Fill the egg stuffing in between the tomato slices.  Serve on a shredded lettuce or any salad greens.  Sprinkle over with chives, mint or parsley.

Artichoke Salad


Full of flavour, a great salad for artichoke lovers, like moi! The addition of herbs and abundance of vegetables makes it a hearty sumptuous salad and could easily double-up as a meal paired with crusty bread and some warm soup! Adding roasted peppers and sun dried tomatoes, rather than fresh would certainly take it a notch up. Must try it myself….. Fell free to add your choice of vegetables like asparagus, cucumbers, shredded carrots, olives, sliced fennel, etc.

Artichoke Salad

Marinated Artichoke Salad

Ingredients

  • 1 Can artichokes (400 gms), preferably marinated
  • 1 can chick-peas (400 gms)
  • 1 capsicum (or roasted peppers)
  • 1 Onion
  • 1 cup cherry tomatoes
  • 1 cup lettuce
  • 1 tbsp. honey or maple syrup
  • Salt to taste (if required)

To marinate the artichokes (if using regular canned artichokes)
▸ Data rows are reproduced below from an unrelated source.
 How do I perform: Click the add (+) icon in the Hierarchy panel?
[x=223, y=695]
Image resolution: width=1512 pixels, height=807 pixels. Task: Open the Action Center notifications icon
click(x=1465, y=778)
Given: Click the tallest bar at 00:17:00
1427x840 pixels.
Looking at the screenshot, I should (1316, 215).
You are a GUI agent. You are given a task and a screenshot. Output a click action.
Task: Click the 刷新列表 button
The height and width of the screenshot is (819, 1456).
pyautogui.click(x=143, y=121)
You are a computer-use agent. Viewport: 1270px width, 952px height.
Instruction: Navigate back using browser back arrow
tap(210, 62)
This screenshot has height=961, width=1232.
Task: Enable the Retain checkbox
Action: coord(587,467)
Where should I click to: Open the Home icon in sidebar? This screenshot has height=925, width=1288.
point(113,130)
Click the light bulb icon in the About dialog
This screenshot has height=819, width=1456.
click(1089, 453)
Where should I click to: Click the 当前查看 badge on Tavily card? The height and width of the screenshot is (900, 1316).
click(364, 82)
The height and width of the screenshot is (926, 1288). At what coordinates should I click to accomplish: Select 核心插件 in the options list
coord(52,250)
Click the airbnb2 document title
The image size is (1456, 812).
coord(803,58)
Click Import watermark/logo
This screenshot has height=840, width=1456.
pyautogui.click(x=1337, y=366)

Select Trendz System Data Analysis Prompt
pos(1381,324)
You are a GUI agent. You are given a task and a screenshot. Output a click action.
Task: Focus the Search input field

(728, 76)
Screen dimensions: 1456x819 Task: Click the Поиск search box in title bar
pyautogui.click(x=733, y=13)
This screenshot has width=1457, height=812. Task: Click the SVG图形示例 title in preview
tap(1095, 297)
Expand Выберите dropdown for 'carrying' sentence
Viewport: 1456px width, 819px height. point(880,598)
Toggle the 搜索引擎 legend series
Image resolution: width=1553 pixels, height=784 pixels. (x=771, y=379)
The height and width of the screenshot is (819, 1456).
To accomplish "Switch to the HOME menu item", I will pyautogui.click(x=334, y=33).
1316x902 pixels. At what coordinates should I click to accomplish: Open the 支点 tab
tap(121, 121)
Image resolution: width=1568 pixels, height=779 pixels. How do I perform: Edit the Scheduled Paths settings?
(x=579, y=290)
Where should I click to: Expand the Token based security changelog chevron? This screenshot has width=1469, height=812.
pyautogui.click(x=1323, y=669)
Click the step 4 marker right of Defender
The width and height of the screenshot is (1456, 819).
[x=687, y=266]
  • 2 flakes garlic, thinly sliced
  • ½ to 1 tsp. red dried chilli flakes
  • 1 tsp. dried or 1 tbsp. fresh herbs (thyme, oregano, rosemary)
  • 1 tsp. whole peppercorns
  • 1 tsp. salt
  • ¼ cup lemon juice
  • ½ cup olive oil

Method

  1. Dain and rinse the artichoke hearts
  2. cut each into four and transfer to a jar or dish with a lid. 
  3. Put the sliced garlic over the artichokes,
  4. followed by the chilli flakes,
  5. herbs, whole peppercorns, salt, lemon juice and olive oil. 
  6. Cover and shake gently to mix. 
  7. Artichokes can be eaten or used in the salad right away or leave to marinate couple of hours.  I left it in the refrigerator overnight.
  8. To make the salad – (if using ready marinated artichokes, start from this step)
  9. Take a serving dish and add the chick-peas, drained and rinsed.
  10. Then add the tomatoes, peppers, lettuce, marinated artichokes, honey or maple syrup, salt if required and onion.
  11. Mix well and check seasoning and add some marinade from the artichokes if required. 
  12. Toss well and chill before serving. 
  13. Makes an excellent starter or appetizer or accompaniment with any main meal.